Disney Saves $500 Million a Month by Furloughing Employees, But Bosses Get Still Stock Bonuses.

Walt Disney Company Stock Dropping

The Walt Disney Company is reportedly saving $500 million a month on employee wages by furloughing most of its Disney Parks staff, according to the Financial Times.

But shareholders — including Disney company executives — will still see $1.5 billion in dividends this year, leading some to say that the company is putting profits above people. Because that $1.5 billion would, theoretically, pay employee wages for another three months.

Disney’s top brass is poised to benefit greatly.

From CCN

An in-depth look at the company’s compensation structure reveals that the CEO and other executives are entitled to annual equity bonuses based on their performance.

Bob Iger, the former chief executive of the entertainment giant, owns millions of dollars worth of Disney shares. Iger, who is now the chairman of Disney, received over $100 million in stock incentives in 2017 when he agreed to stay on as CEO. A year later, he got a one-time stock reward worth $26.3 million.

Iger is not the only Disney shares. Other named executive officers (NEOs) are also entitled to an annual equity bonus, despite taking a pay cut that many still complained about.

(Source: Disney)
(Source: Disney)

Disney rewards top executives based on the price of Disney’s stock. The execs that own Disney stocks (including executives) will be entitled to a payout of $0.88 per share.
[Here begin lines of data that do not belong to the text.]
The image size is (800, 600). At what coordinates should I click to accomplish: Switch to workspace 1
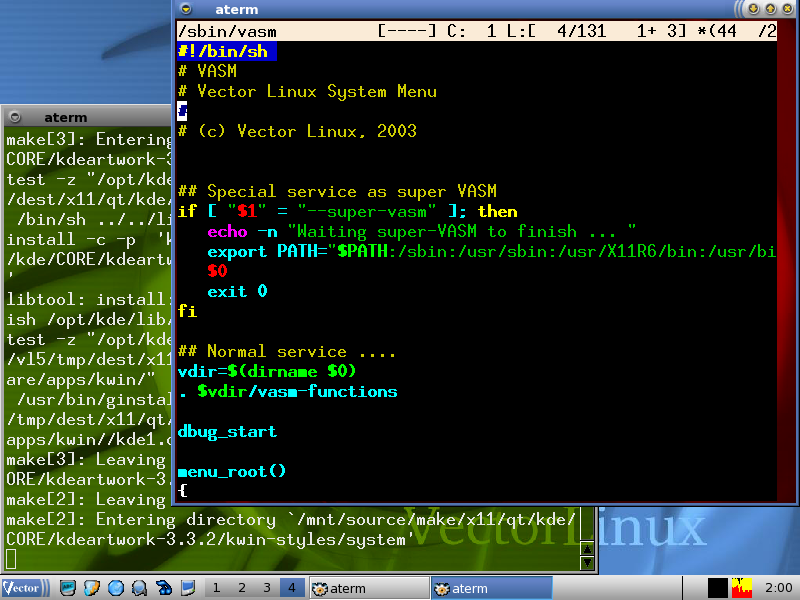pyautogui.click(x=217, y=588)

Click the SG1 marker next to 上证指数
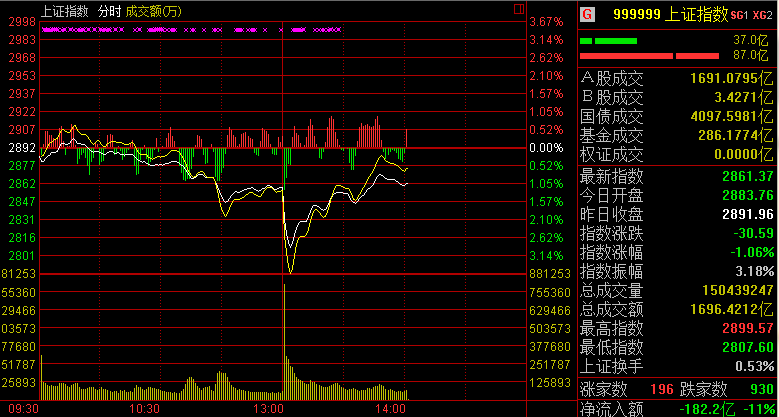[737, 15]
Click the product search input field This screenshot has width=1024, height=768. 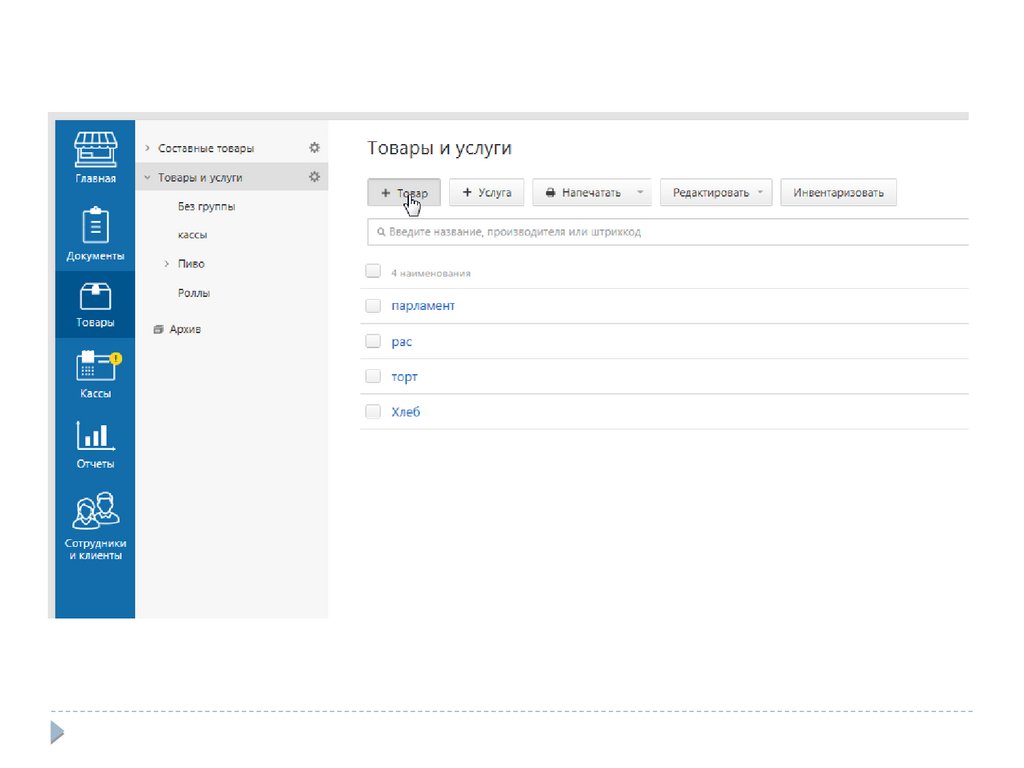[660, 232]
Of course, this isn’t nearly the first time Disney has been accused of putting profits over people. Even as recently as last year, Abigail Disney called out the business that wears her family’s name for not doing right by Disneyland employees.

Should Taxpayers Bail Out Disney?

Of course, Disney is counting on government money to help pay for their furloughed employees.
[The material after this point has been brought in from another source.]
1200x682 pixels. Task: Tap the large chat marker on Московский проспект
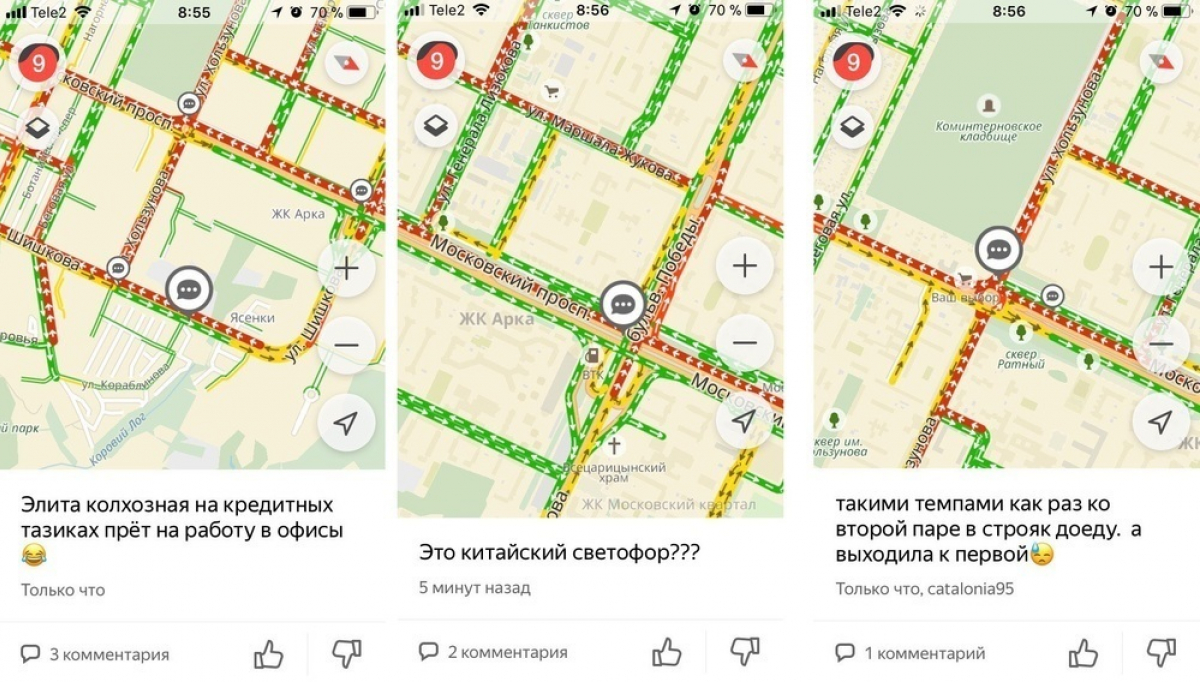tap(624, 304)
The New York Times recently ran an op-ed piece asking if several travel-related businesses — including Disney — actually deserved to be bailed out by taxpayers, as they’ve spent enormous sums on money on stock buybacks.
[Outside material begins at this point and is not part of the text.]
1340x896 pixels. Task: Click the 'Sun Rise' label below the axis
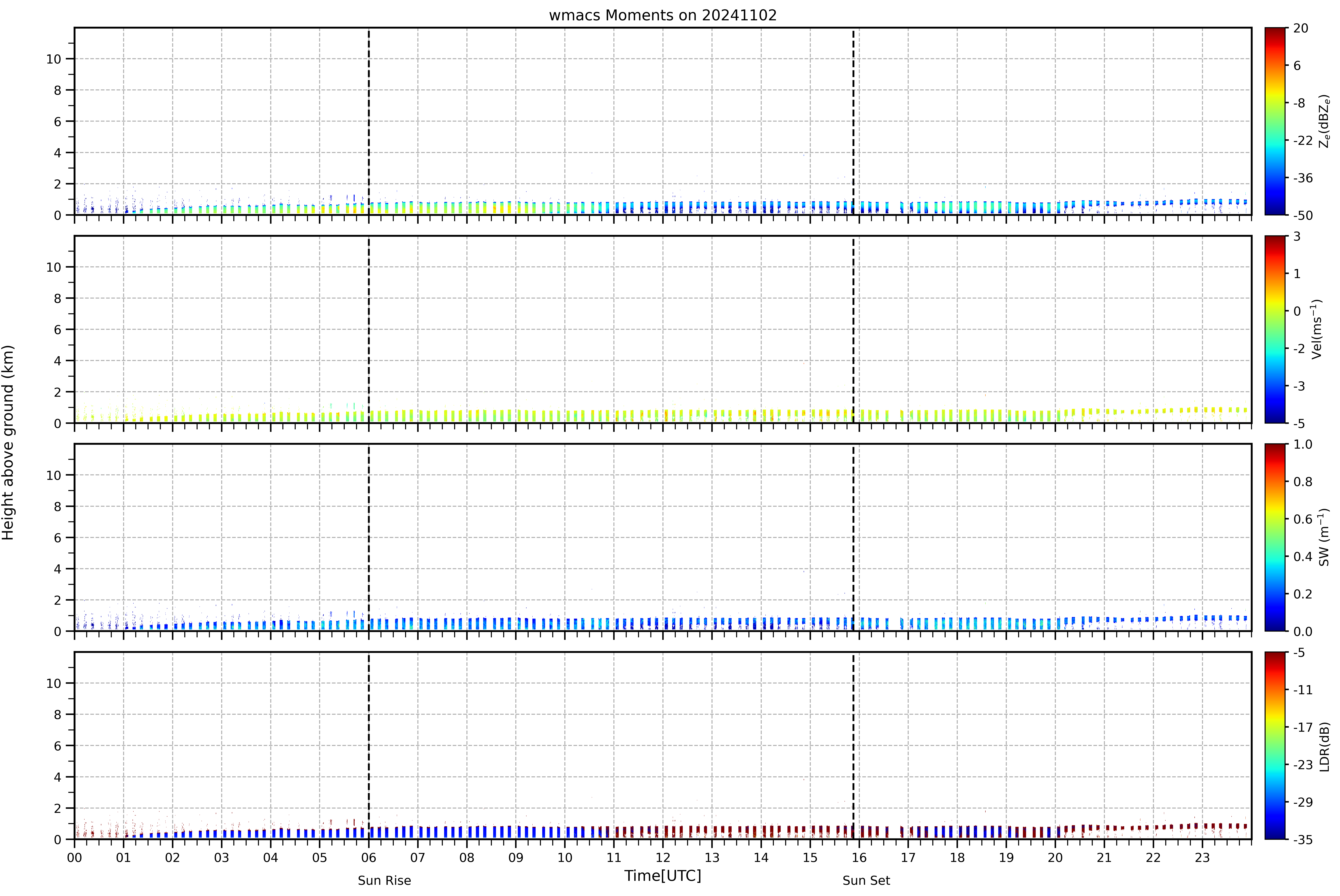click(384, 881)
During the past decade, flush with cash, most of the companies in line to get taxpayer money did not prepare for a downturn. Instead, they spent enormous sums on stock buybacks, which reward shareholders and increase executive pay.

One consequence of a bailout, depending on how it is structured, would be to save private capital from large losses on these loans — loans that were, in retrospect, much riskier than they appeared.

The economy needs help, and fast. Yet it is hard to escape the conclusion that the $2 trillion aid package validates and indeed further rewards the questionable practices of the last decade.

In fact, the Times article showed Disney is being one of the worst offenders of what they call “self-enriching practices.”

This is an unprecedented crisis for the company. It will be interesting to see if Disney changes course, or continues to — as some believe — put their shareholders and the financial interests of their executives above their workers who actually make the magic each and every day.